Having a good reputation is the most prized asset for any organization. As a business, one must constantly put effort into building and maintaining brand integrity. A single compromising episode like a data breach can trash the best of reputations. According to a PwC report, 85% of customers won't shop at a business if they have concerns about their security policies.
Customers value their privacy, and a data breach will be perceived as a lack of regard for their data and privacy. Furthermore, 46% of businesses reported that security breaches harmed their reputation and brand value.
The product blueprints, business strategies, and engineered solutions are some of your most valuable assets for any organization. Your trade secret gives you an added advantage over your competitors. Hence it needs to be protected as some may not hesitate to use breached intellectual property.
Other significant consequences of a data breach include;
A data breach can pit the CEO against the CISO
Poisoned search results on your corporate brand
Loss of sales after a data breach
Less attractive to new employees, especially in tech positions
Legal penalties after a data breach
Understanding the aftermath of a data breach is an important step to safeguarding your business. The next step is to create an action plan is to protect what you've worked so hard on.
How does a Data breach happen?
Data breaches sometimes can be traced back to planned attacks. But, on the other hand, it can result from a simple oversight by individuals or flaws in the infrastructure.
For instance, an employee uses a co-worker's computer and reads files without proper approval or permission. However, the access is unintentional/accidental, and no personal information is revealed. The data was breached, however, because it was read by an unauthorised person.
This person deliberately accesses/shares data with the intent of causing harm to an individual or company. The malicious insider may have genuine authorization to use the data, but the intent is to use the info in nefarious ways.
Lost or Stolen Devices
Any laptop or external hard drive with important information on it that is not encrypted or unlocked goes missing.
Malicious Outside Criminals
These are hackers who attack several vectors to collect information from a network or an individual.

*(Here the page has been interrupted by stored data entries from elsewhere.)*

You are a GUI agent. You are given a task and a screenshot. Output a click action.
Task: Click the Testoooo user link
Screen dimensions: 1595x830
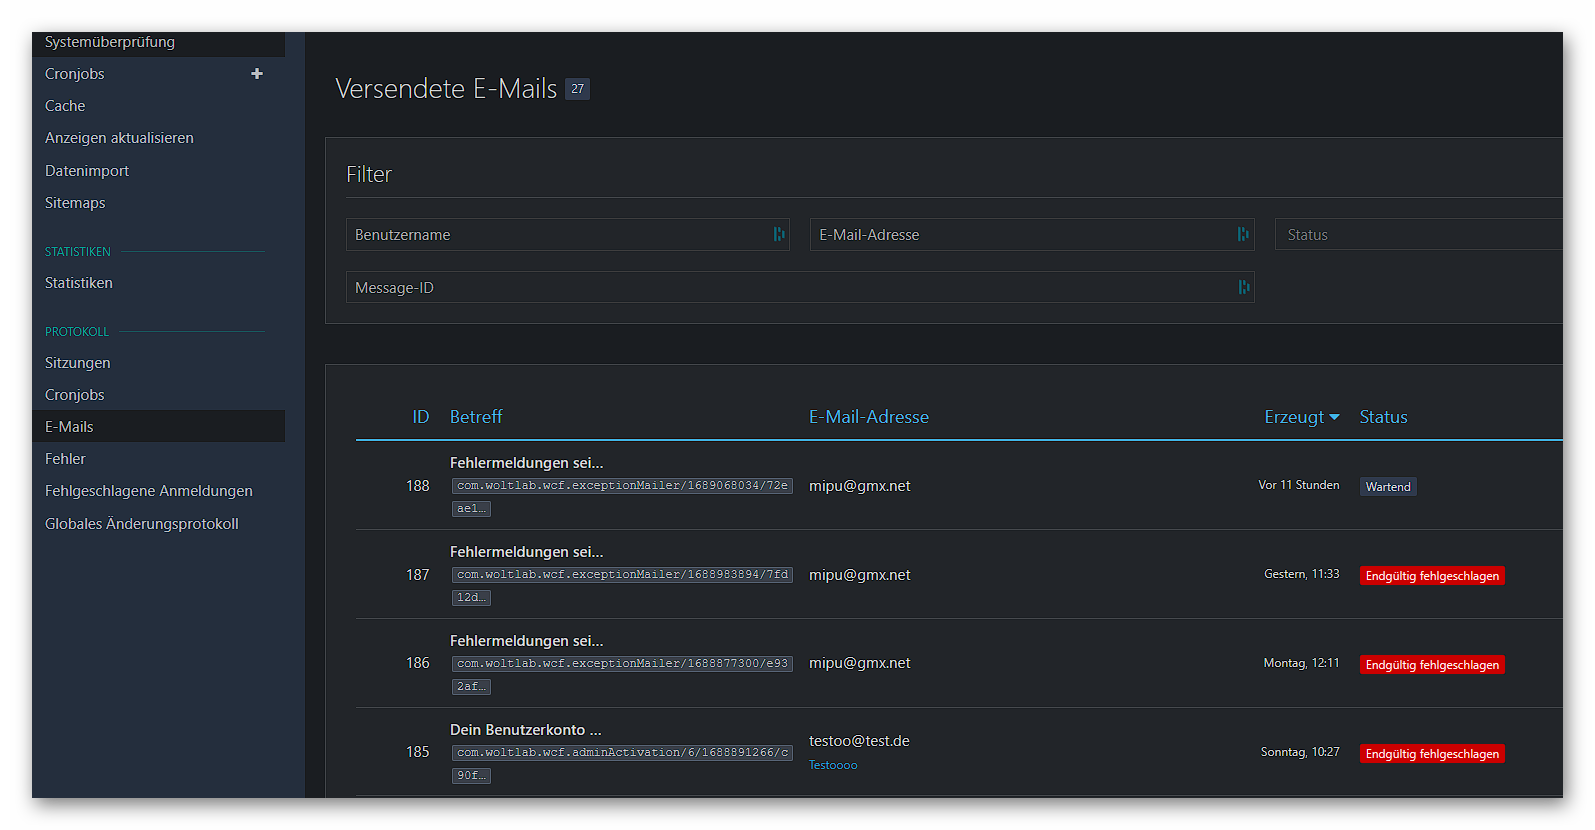click(x=833, y=765)
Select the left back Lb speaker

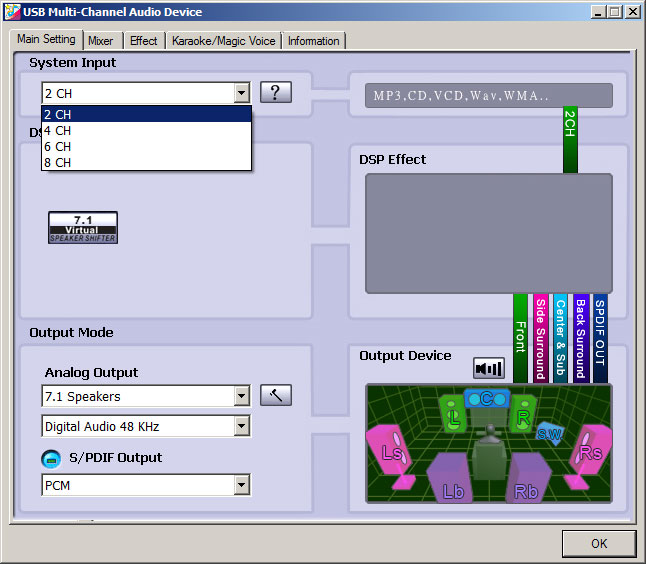tap(451, 480)
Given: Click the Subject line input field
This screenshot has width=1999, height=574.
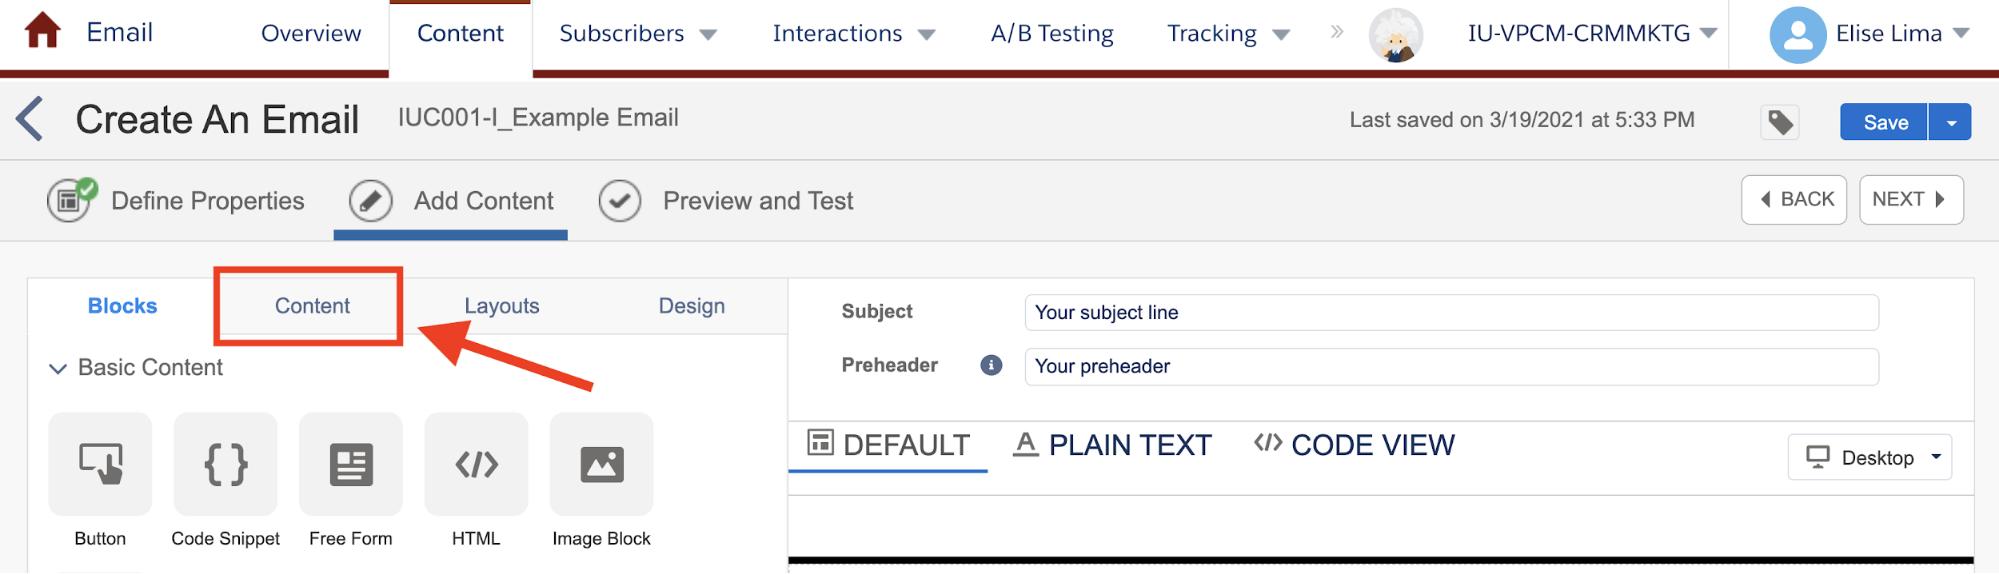Looking at the screenshot, I should pos(1451,312).
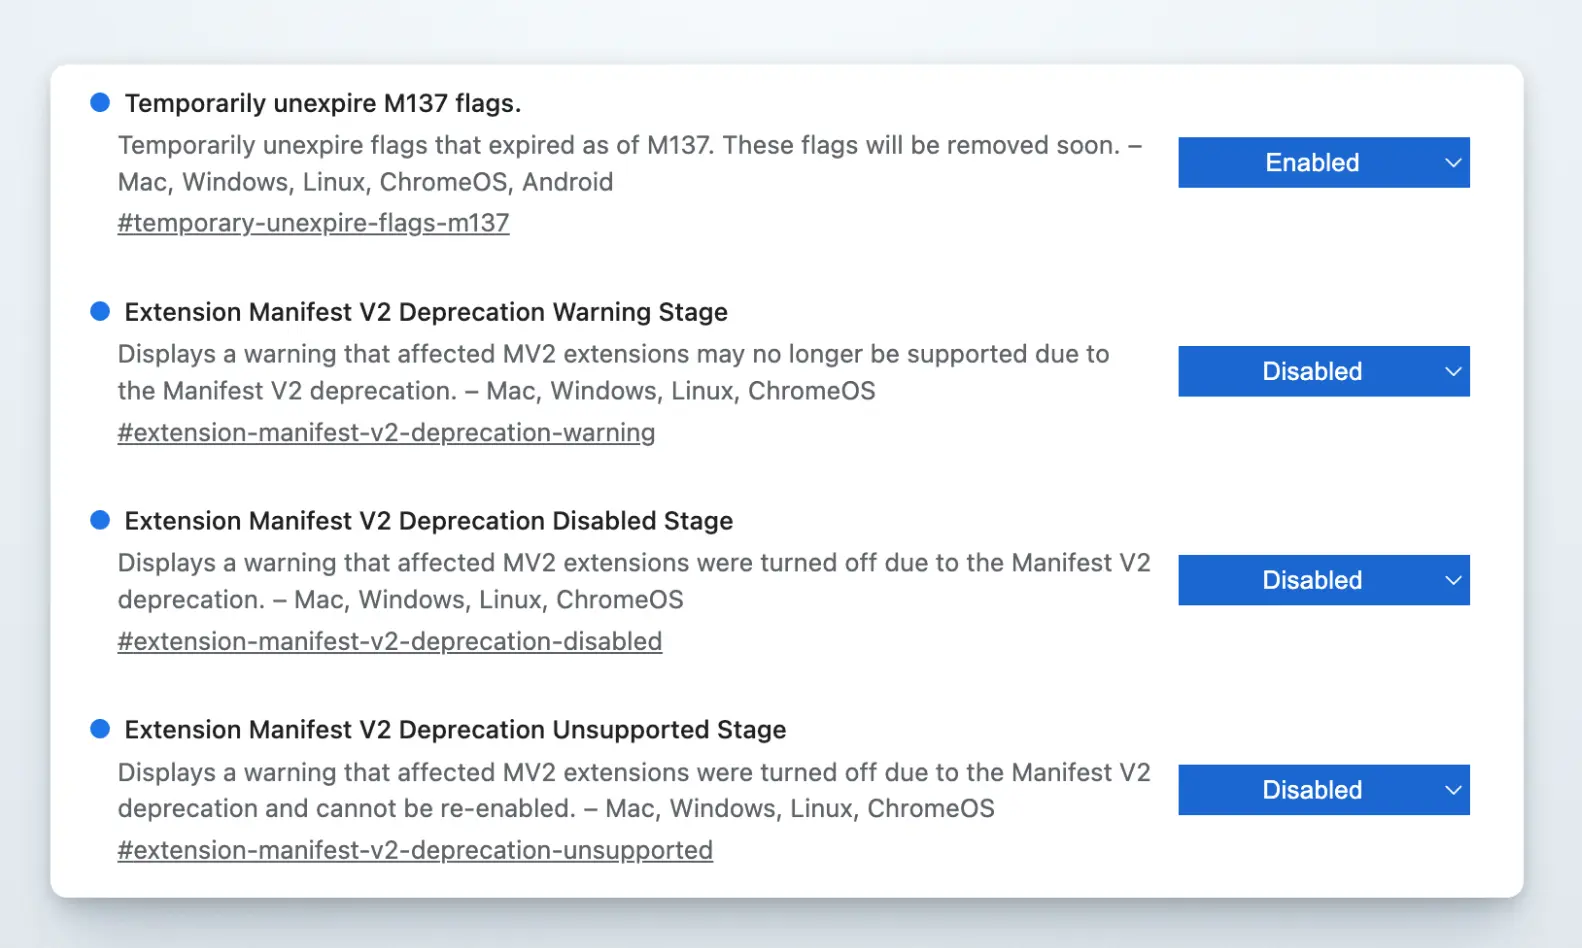Open the #temporary-unexpire-flags-m137 link
This screenshot has height=948, width=1582.
[x=313, y=222]
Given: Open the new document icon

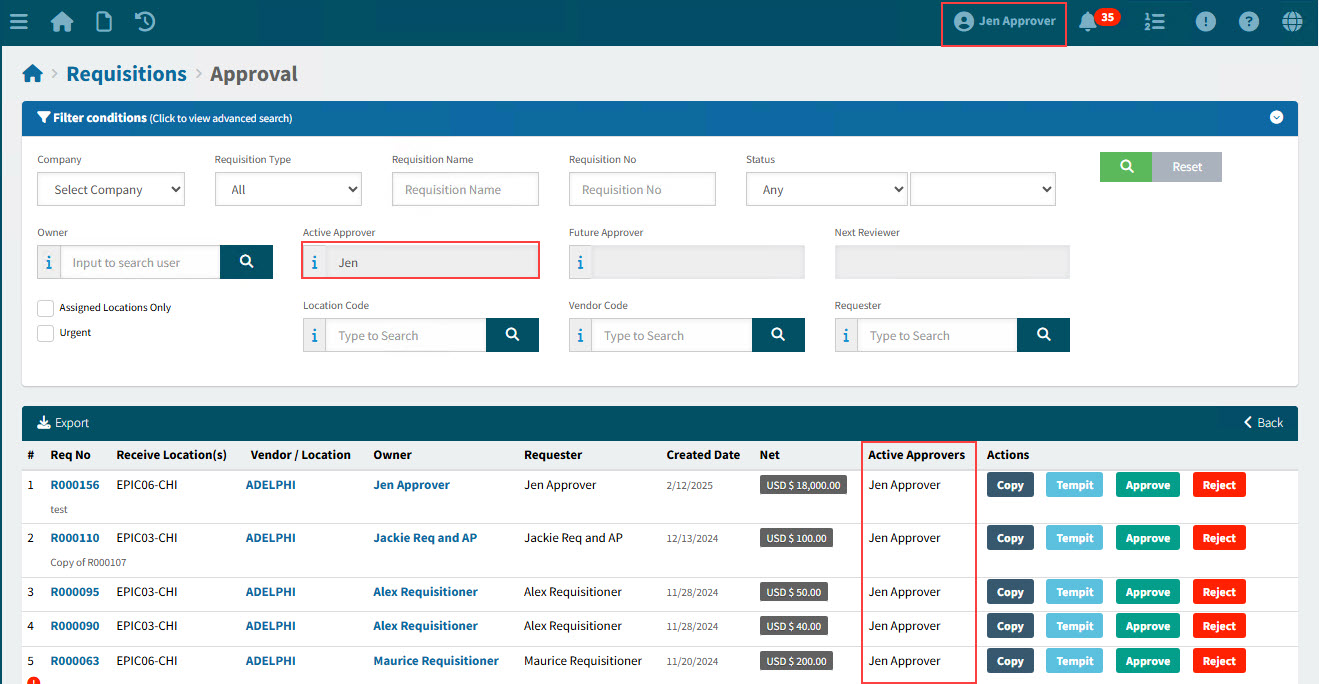Looking at the screenshot, I should (x=103, y=21).
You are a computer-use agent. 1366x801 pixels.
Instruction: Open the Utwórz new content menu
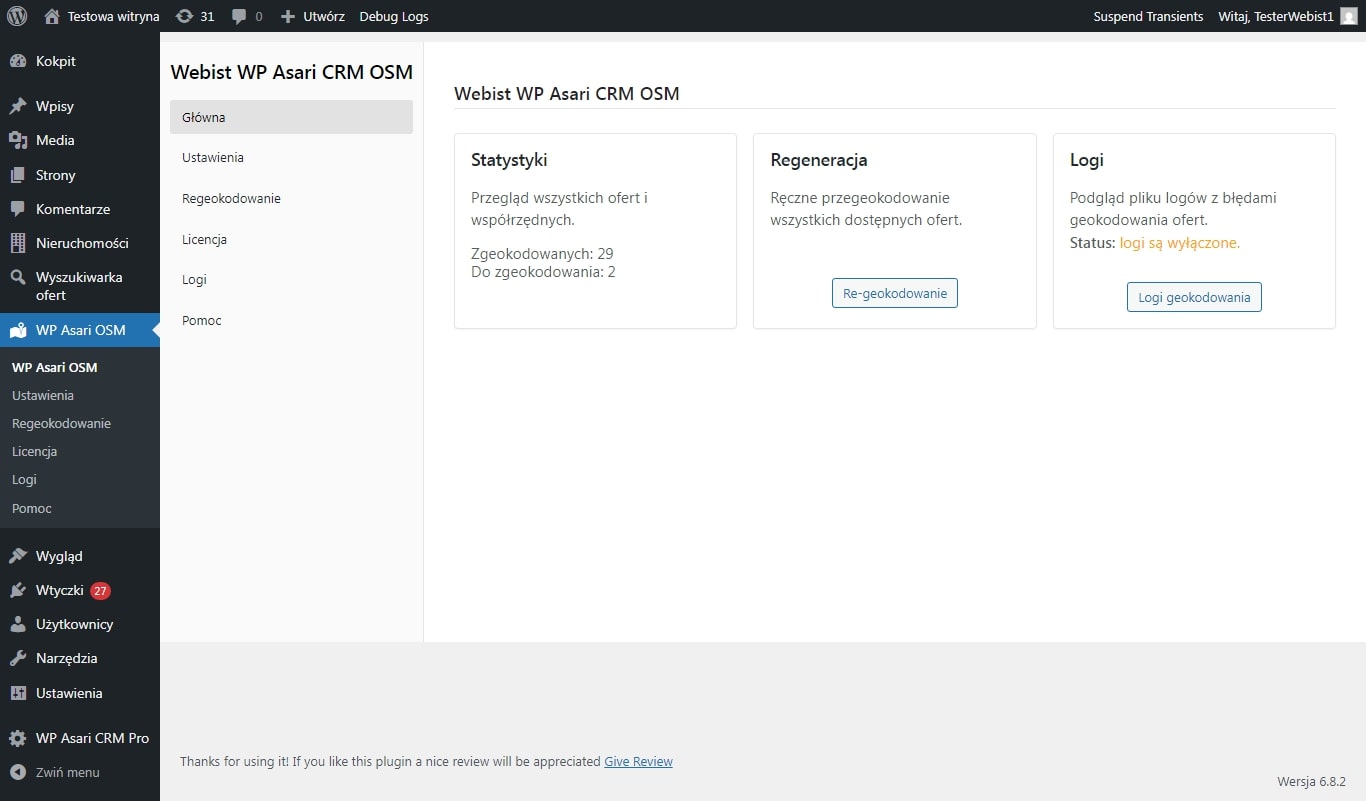(x=312, y=16)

Global cost of data breach
According to the Ponemon Institute's Cost of a Data Breach Report, global data breaches cost $3.86 million on average in 2020. The amount in 2020 was somewhat lesser compared to 2019 when it hit $3.92M. The same report found that the average cost of a data breach in 2020 totaled $8.64M.
Ways to prevent a data breach
Conduct employee security awareness training
Control access to data sensibly
Update software regularly.
Require secure passwords and authentication
Simulate phishing attacks
Limit access to your most valuable data.
Review your user account lifecycle processes
Insist on complex and unique passwords
Protect against authentication bypass
Store sensitive personal information securely and protect it during transmission
Consider implementing a secure SSO solution
Secure all endpoints
Segment your network and monitor who's trying to get in and out
Manage Vendors - Third-party vendors must comply.
Protecting against data breaches may appear to be a time-consuming procedure. You will be in a better position if you take an encrusted step to secure your data using various methods, policies, and procedures to ease security threats.
How does a data breach impact an organization?
Depending upon the company and data type, the consequences may include destruction or corruption of databases, leaking of confidential information, the theft of intellectual property, and regulatory requirements to inform and possibly compensate those affected.
What is the most common data breach?
Hacking attacks are the most common cause of a data breach. However, it is often a weak or lost password that is the vulnerability that the opportunist hacker is exploiting.